REQUIREMENT: Transcribe exactly the lines from the one containing "You are a computer-use" through the end of the data, both included. Leave out pictures.

RECORDS FOR THE TASK:
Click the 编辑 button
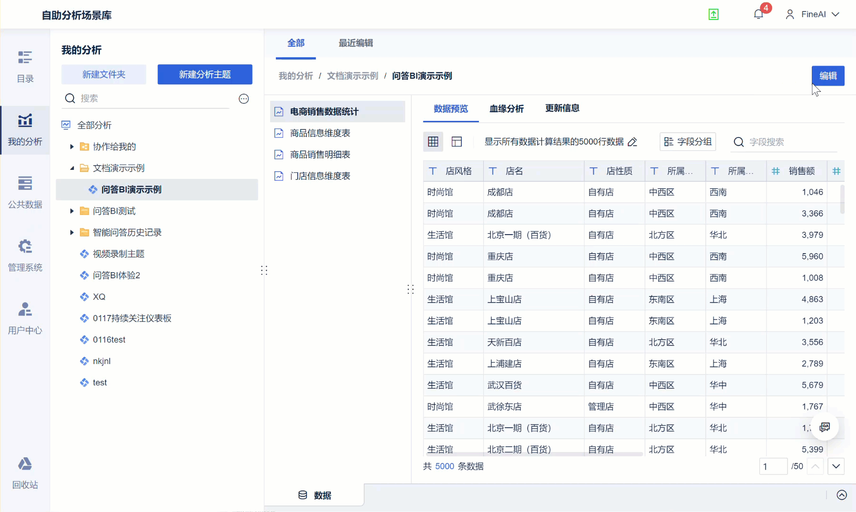Screen dimensions: 856x512 (x=827, y=76)
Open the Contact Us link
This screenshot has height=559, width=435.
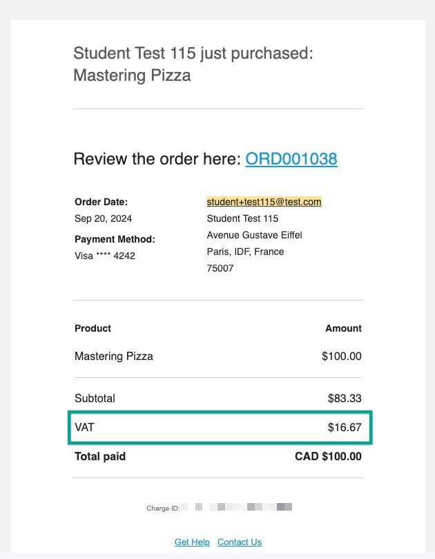point(240,542)
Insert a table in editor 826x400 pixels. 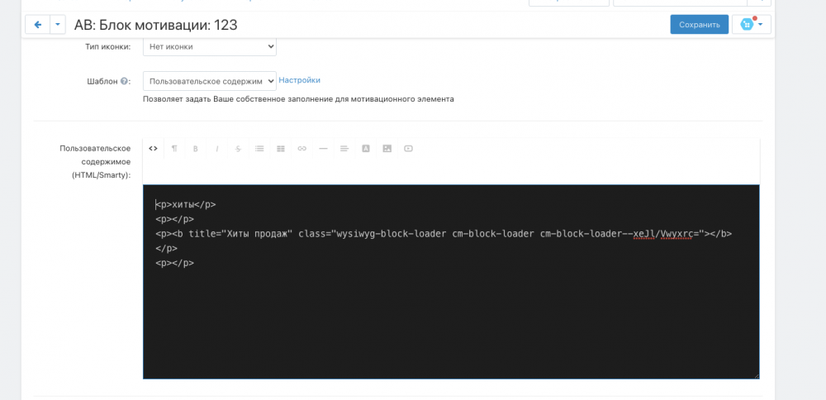click(281, 149)
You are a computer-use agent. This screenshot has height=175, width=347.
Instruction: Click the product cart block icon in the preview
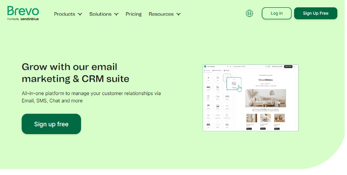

YOUR SOLUTION:
You are a computer-use agent. This screenshot has height=175, width=347.
Instruction: Click the product cart block icon in the preview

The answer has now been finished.